— After four endless days and nights submerged up to her neck in a dense thicket of mud, branches and insects in a Florida swamp, Kathleen Shino had one thought running through her mind.
“That nobody was going to find me; that that was going to be it,’’ Shino told TODAY’s Lester Holt Monday. “There were times that I [thought], ‘Maybe I’m already dead, and I don’t know it yet.’ ’’
When the ordeal finally ended with the exhausted body of the 62-year-old grandmother being pulled from the thicket after rescuers had to chain-saw the vines and branches, she even was able to find some humor in the situation.
“The one thing I did think of every once in a while to give myself a little bit of a laugh sometimes during the day is that people pay a lot of money to go sit in mud spas,’’ she told NBC News. “Then I’m thinking, ‘They’re wasting their money. It’s not what it’s cracked up to be.’ ’’
‘I didn’t know where I was’
On Friday, June 17, Shino, a mother of four and grandmother of eight, left her home in Holiday, Fla., around 9 p.m. to take a stroll. For unclear medical reasons — Shino suffers from rheumatoid arthritis and diabetes, but has no history of dementia — she blacked out and soon became submerged in a dense mangrove area only 800 steps from her home.
Ants began to crawl over her face, fish nipped at her body, and shadowy figures lurked in the water. “I knew I was in water,’’ she said. “I didn’t know exactly where I was.’’

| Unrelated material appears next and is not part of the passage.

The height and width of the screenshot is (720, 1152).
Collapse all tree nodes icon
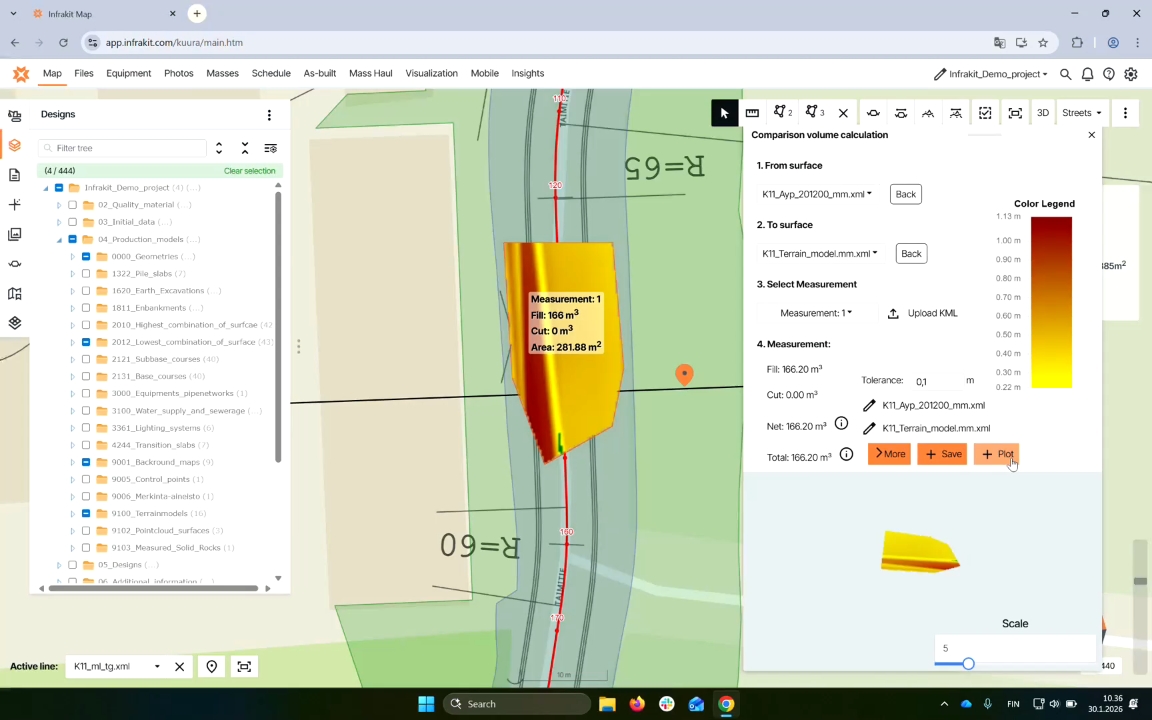[x=245, y=148]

After she survived more than 90 hours in sweltering temperatures with no water or food, Shino’s faint plea for help was heard by a pair of neighbors on Monday afternoon. Alexandra Echazabal, 30, and her mother, Alexia Cuartas, were tending their garden in the backyard a few blocks from where Shino was trapped. At first the two thought the moaning might be an animal, before the faint voice stated that she was stuck in the water.

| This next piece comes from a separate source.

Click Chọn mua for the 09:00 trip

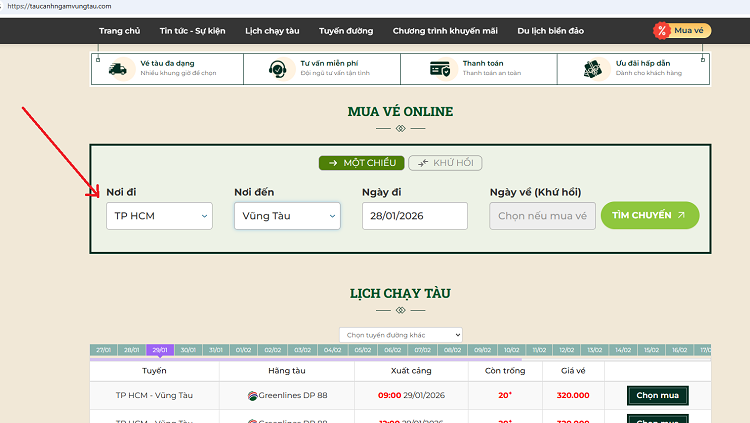coord(657,395)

Shino’s children had called neighbors to inform them of their search for her, and Cuartas soon asked if the voice coming from the swamp was Shino’s. By that time Cuartas had called the police, fearing what might be lurking in the water. “I know for a fact there is an alligator there,’’ Cuartas said in her call to 911.
Pasco County Deputy Keith Krapfl was the first responder to find Shino, whose face was the only thing that could be seen above the water. Paramedics needed chain saws to cut away all of the branches and roots to finally extricate Shino after her harrowing ordeal. The muck and branches were so dense that the emergency crew also had to help Krapfl out of the swamp after he helped rescue Shino.
‘She wouldn’t have made it through the night’
Mercifully, Shino did not hear about the alligator that lived in the swamp until several days after leaving the hospital. At first, Krapfl told local reporters that he had feared he would find an alligator feasting on an animal or person rather than what he stumbled upon.
“When you see a human face in the water coming out, it kind of blows your mind,’’ Krapfl told NBC News. “She wouldn’t have made it through the night, I don’t think.’’
Despite struggling to stay awake nearly all night during her four-day ordeal, Shino had enough energy to mark the passage of time. She could reach two nearby branches, and would put a leaf on one every morning to mark a new morning, and stick a leaf on the other one to mark another night.
“In case I forgot, I would know how long I was there,’’ she told Holt.
Her daughter, Kristi Fusco, had filed a missing person’s report on Sunday after being unable to reach Shino on Saturday. A trip to Shino’s house had revealed her wallet, cell phone and car untouched. The crutches she used for her arthritis on bad days and a pillowcase she was sewing for her grandson lay untouched.
While her family frantically scoured the neighborhood and called neighbors in a search for Shino, detectives also were searching for her and calling her name, but she was too weak to respond. Meanwhile, the sun kept falling and rising.
“I never realized how long 24 hours really is,’’ Shino told NBC News.
The cause of her plight still remains unknown, and she had not even seen the site of her ordeal until watching the NBC News segment on it that aired before her in-studio appearance alongside her daughter.
“I’m getting stronger, and just trying to cope with everything and take it all in,’’ Shino said. “Some of it, I still try to not to think about now.’’
Doctors have speculated it could have been a wild change in her sugar levels because of her diabetes that may have caused an episode.
“I have some medical problems, and they’re just not sure if it was any of that or something that just happened,’’ Shino said.
Shino and her daughter also appeared on TODAY to promote Project Lifesaver, which helps provide rapid response to save lives and reduce potential for serious injury for adults and children who wander due to Alzheimer’s, autism, Down syndrome, dementia and other related cognitive conditions, according to its website. One of the products Project Lifesaver provides is a waterproof tracking bracelet with GPS for quick and easy location of anyone in trouble or missing.